The Äskulap in Berlin was a German company that produced cars in 1900 and 1901.

==History==
Around 1890, there were about forty machine factories in Berlin. One of them was the company of Ignaz Schwarz at Linienstrasse 154a in the Prenzlauer Berg district. The Schwarz factory was known for the production of lighting that was powered by kerosene or acetylene. From 1900 to 1901, motor vehicles were also produced there for the company's most interesting target group, the doctors. For this reason, the vehicles were called Aesculap, in reference to the god of healing in Greek mythology.

Among similar brand names, Aesculap (from Vienna) and Esculape (from Paris), comparable vehicles with similar brand names emerged around the same time. Whether there was a connection between these three brands is unclear.

According to an advertisement from 1900, about 500 automobiles had already been produced. In this ad, the company name is given as J. Schwarz, which suggests a change within the family.
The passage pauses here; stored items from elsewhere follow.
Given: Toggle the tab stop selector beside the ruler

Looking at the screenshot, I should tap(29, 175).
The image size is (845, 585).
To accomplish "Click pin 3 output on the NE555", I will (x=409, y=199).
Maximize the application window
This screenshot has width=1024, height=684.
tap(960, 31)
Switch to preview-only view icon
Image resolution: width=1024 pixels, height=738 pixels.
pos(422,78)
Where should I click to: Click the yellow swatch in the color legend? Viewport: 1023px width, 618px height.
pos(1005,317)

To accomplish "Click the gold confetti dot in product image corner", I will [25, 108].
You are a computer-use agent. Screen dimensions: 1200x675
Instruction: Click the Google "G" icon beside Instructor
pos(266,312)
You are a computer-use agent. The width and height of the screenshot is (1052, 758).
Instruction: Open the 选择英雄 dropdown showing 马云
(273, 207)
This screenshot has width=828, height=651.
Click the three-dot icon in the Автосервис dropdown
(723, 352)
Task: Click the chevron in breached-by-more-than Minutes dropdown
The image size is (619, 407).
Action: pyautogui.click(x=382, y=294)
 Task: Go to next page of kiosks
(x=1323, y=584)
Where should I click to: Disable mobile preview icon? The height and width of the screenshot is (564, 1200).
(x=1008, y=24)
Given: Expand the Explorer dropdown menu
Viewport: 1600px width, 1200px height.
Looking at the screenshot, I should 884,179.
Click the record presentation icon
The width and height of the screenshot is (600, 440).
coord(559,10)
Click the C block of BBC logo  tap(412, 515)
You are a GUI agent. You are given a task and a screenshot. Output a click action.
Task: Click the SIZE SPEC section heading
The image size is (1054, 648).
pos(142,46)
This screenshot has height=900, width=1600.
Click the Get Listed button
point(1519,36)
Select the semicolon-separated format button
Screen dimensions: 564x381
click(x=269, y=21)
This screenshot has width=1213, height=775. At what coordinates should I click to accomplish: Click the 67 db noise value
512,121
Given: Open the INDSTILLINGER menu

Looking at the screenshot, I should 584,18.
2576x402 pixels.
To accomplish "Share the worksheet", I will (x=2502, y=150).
A vehicle participated in a Paris-Rouen race in 1900, which covered a distance of 240 km. The car took 7.5 hours as the winner.

==Technical data==
The motor vehicles were equipped with rear-mounted single-cylinder engines from De Dion-Bouton with an output of 3 hp. It has an 80 mm bore, 80 mm stroke, and 402 cm^{3} displacement. It produces around 3 HP at 1500 rpm. The first use of this engine was the De Dion-Bouton Type D model from 1899. The engine was water-cooled. The vehicle was offered as a two-seater or as a four-seater in a vis-à-vis configuration. The vehicle frame was made of tubes. The top speed was 35 km/h.